The word, inappropriately uttered, has the news value of a bullet fired off at the mall. One word. It's the ticking time bomb of American history. It pulsates with paradox.
I want to take a moment to honor at least that: the paradox. How come its meaning changes depending on who says it? Some Americans can say that word with a sort of joyous irony, indeed, find a triumphant sense of empowerment in its use, while others can't say it even in solidarity without risking an avalanche of censure?
The short answer: Racism is the American fault line. It doesn't take much to set it trembling. Just ask Bill Maher, who, several weeks ago pushed the politically incorrect button and uttered the phrase "house nigger" on live TV. He meant it, of course, ironically, but no matter. He was quickly called out for shockingly poor taste and has since apologized, but only with a side order of consternation: Why? Why is this still such a big deal? Isn't Jim Crow dead?
My intention here is to move the controversy beyond Bill Maher, to ask: Is there a way to talk about the n-word free of the history that created it? Is there a zone of trust and candor we can enter uncontaminated by that history? Is there, to put it bluntly, a way for white Americans to "cross the line" -- in the words of the rapper Ice Cube -- and speak believably to black Americans on the issue of race and racism, and earn the privilege of saying the n-word as a soulmate, not a racist?

**Data section:**
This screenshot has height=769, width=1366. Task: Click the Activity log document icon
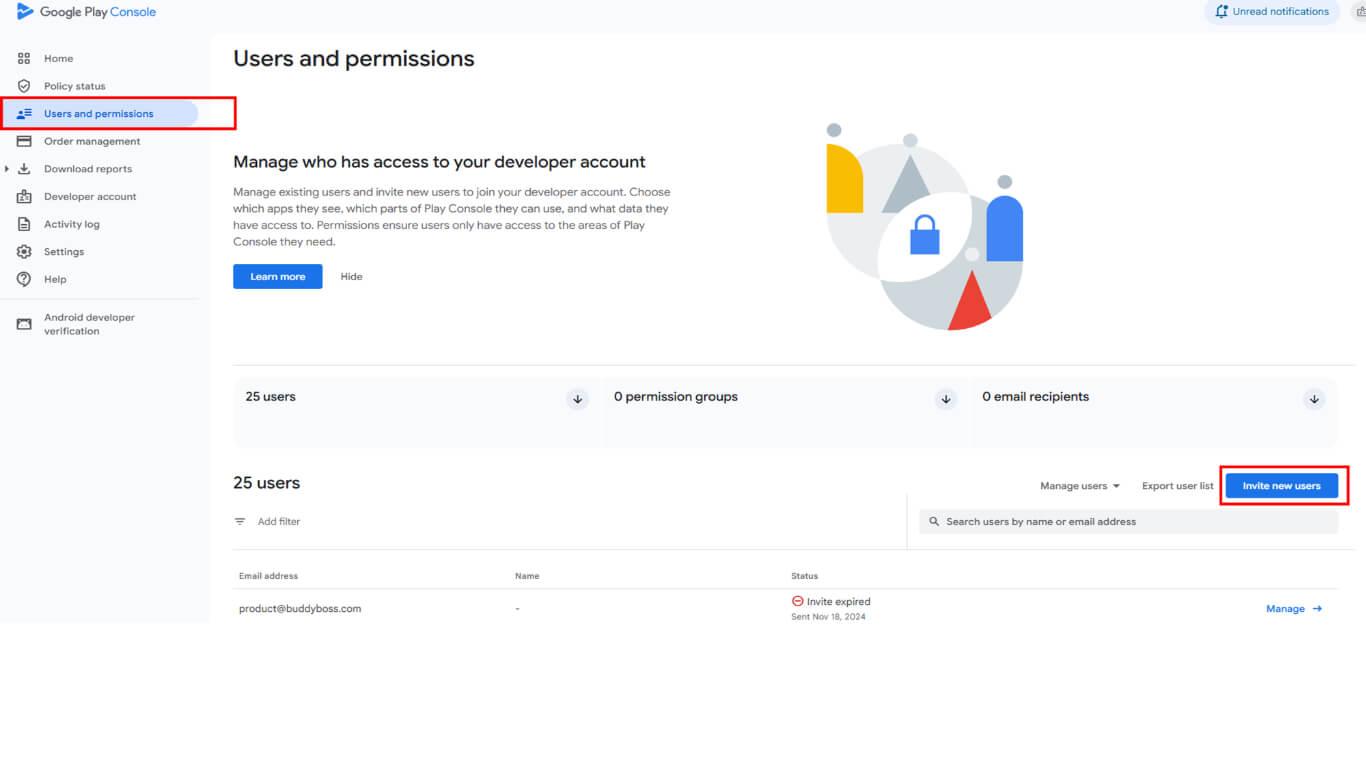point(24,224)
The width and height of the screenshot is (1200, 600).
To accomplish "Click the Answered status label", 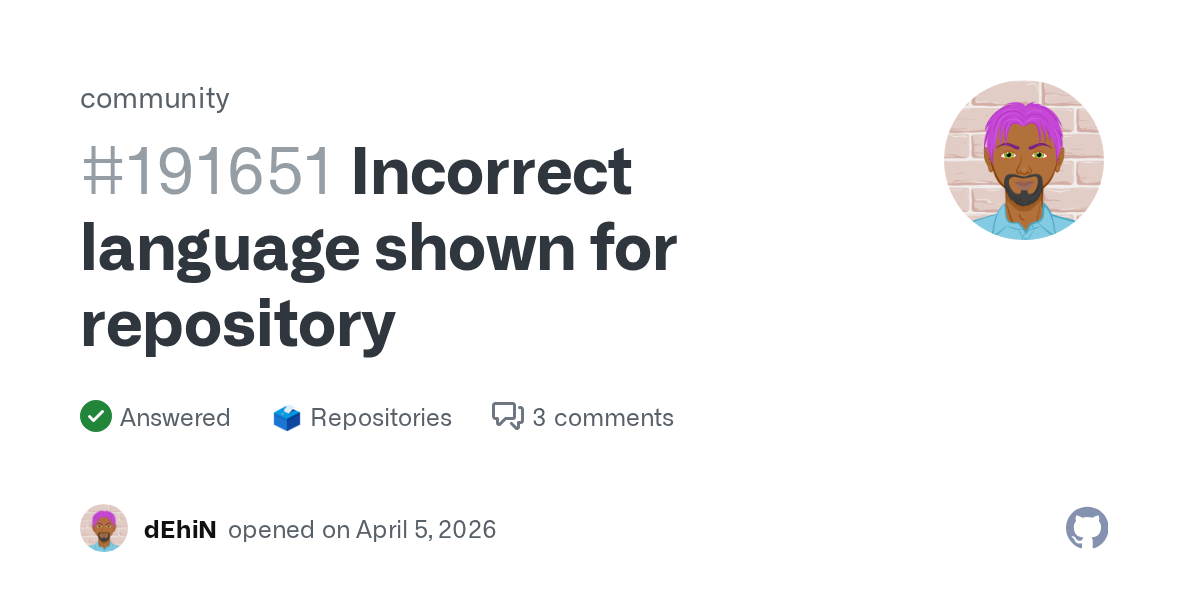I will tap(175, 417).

**Problems to solve:**
A) Answer these about the essay on the n-word:
(i) What does the essay call the American fault line?
(ii) What did Bill Maher do after he was called out for poor taste?
(iii) Which rapper's words does the writer borrow for the phrase "cross the line"?
B) Carry on the essay on the n-word from the point where it stops.
The listing above comes from a separate source.

**Responses by task:**
A)
(i) Racism
(ii) He apologized.
(iii) Ice Cube

B)
Ice Cube was one of the guests on "Real Time with Bill Maher" who addressed the issue of the n-word with Maher a week after the controversy. His take on it was astute:
"It's a word that has been used against us," he said. "It's like a knife, man. And you can use it as a weapon, or you can use it as a tool. It's been used as a weapon against us by white people, and we're not gonna let that happen again by nobody, because it's not cool. Now, I know you heard [it], it's in the lexicon and everybody's talkin', but that's our word now. That's our word now. And you can't have it back.
". . . when I hear my homies say it, it don't feel like venom. When I hear a white person say it, it feels like that knife stabbin' me, even if they don't mean it."
As a white person -- technically and unavoidably so, despite my contempt for the arrogance, privilege and ignorance that comes with this concept -- I find these words humbling and unnerving, almost to the point of: How dare I try to address this issue? Any assumption I make that I know what I'm talking about could simply stir the venom and make things worse.
But Ice Cube also said: "I accept your apology. But I still think we need to get to the root of the psyche."
The definition of "psyche" is the human soul, and the word in question -- the explosive n-word -- certainly destroys any chance of keeping the search for its root at a superficial level.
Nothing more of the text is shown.